──────── DATA SUPPLIED

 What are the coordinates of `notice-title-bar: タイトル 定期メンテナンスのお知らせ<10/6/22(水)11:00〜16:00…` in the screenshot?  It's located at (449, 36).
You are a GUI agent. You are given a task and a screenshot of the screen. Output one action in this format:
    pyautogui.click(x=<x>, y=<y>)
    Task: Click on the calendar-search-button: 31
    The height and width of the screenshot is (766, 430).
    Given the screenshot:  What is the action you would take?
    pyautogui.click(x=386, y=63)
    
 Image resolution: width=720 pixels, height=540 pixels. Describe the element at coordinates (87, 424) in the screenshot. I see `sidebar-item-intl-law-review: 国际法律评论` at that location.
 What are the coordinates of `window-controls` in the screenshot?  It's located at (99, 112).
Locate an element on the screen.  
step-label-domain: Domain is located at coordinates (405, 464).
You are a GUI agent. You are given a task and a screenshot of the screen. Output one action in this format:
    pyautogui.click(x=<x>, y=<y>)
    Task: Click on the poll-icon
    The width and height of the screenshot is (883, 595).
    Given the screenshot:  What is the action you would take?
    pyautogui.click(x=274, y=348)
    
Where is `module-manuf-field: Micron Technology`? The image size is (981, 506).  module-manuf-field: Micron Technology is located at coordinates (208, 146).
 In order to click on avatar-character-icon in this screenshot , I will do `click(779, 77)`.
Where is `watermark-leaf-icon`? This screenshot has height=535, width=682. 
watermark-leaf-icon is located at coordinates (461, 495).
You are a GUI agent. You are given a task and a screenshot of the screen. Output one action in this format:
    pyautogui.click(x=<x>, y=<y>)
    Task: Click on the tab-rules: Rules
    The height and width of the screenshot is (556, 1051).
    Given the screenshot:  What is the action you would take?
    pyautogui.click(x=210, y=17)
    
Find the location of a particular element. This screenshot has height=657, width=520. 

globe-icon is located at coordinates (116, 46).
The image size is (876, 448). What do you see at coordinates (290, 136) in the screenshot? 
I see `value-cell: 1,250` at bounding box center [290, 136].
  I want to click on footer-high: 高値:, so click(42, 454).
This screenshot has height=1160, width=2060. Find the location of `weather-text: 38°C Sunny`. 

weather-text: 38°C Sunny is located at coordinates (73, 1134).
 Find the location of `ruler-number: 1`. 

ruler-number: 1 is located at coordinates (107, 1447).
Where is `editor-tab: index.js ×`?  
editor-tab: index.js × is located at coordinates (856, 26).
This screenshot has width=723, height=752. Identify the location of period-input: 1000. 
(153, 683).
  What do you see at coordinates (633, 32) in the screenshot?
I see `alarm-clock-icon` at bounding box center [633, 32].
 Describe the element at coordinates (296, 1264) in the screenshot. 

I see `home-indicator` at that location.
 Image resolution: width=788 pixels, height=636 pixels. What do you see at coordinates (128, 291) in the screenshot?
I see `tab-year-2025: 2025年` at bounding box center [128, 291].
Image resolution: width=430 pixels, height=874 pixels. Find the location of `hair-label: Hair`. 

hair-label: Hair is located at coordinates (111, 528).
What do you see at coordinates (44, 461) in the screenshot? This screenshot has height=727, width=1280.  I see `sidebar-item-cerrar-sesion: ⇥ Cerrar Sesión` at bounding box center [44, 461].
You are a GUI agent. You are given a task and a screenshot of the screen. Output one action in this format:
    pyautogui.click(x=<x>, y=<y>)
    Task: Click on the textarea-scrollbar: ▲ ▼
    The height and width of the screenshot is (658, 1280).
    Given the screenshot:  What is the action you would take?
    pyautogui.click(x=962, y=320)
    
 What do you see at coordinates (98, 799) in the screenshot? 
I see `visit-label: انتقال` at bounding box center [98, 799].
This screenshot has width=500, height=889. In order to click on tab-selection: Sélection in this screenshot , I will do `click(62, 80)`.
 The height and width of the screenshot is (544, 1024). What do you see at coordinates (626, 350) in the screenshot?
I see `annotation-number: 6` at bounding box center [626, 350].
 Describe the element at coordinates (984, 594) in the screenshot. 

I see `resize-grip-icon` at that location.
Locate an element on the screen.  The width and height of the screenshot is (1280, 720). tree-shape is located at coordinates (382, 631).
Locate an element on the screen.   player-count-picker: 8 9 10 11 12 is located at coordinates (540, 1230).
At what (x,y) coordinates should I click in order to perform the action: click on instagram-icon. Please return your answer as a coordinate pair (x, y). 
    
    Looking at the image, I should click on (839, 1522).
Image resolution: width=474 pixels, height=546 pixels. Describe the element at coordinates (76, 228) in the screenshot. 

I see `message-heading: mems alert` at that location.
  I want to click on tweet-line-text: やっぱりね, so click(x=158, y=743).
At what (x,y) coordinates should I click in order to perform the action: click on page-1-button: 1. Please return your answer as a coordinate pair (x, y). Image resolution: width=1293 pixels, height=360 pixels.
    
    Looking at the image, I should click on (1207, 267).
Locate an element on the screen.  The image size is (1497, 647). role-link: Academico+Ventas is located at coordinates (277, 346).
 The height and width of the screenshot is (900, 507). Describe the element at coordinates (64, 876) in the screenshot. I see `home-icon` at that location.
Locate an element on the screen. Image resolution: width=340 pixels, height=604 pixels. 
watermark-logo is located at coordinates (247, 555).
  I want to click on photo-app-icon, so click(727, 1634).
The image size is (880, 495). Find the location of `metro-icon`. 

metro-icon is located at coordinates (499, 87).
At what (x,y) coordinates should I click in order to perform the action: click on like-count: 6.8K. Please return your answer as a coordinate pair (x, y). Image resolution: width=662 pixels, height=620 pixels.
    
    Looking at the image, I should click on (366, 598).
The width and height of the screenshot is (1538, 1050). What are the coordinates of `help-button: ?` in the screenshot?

────────────────

▶ [TASK TO CARRY OUT]: Copy every line from the one containing "pixels, height=620 pixels." through the last line of the rows, inclusive, character for character.

▶ [RESULT BELOW]:
At what (x,y) coordinates should I click in order to perform the action: click on like-count: 6.8K. Please return your answer as a coordinate pair (x, y). Image resolution: width=662 pixels, height=620 pixels.
    
    Looking at the image, I should click on (366, 598).
The width and height of the screenshot is (1538, 1050). What are the coordinates of `help-button: ?` in the screenshot?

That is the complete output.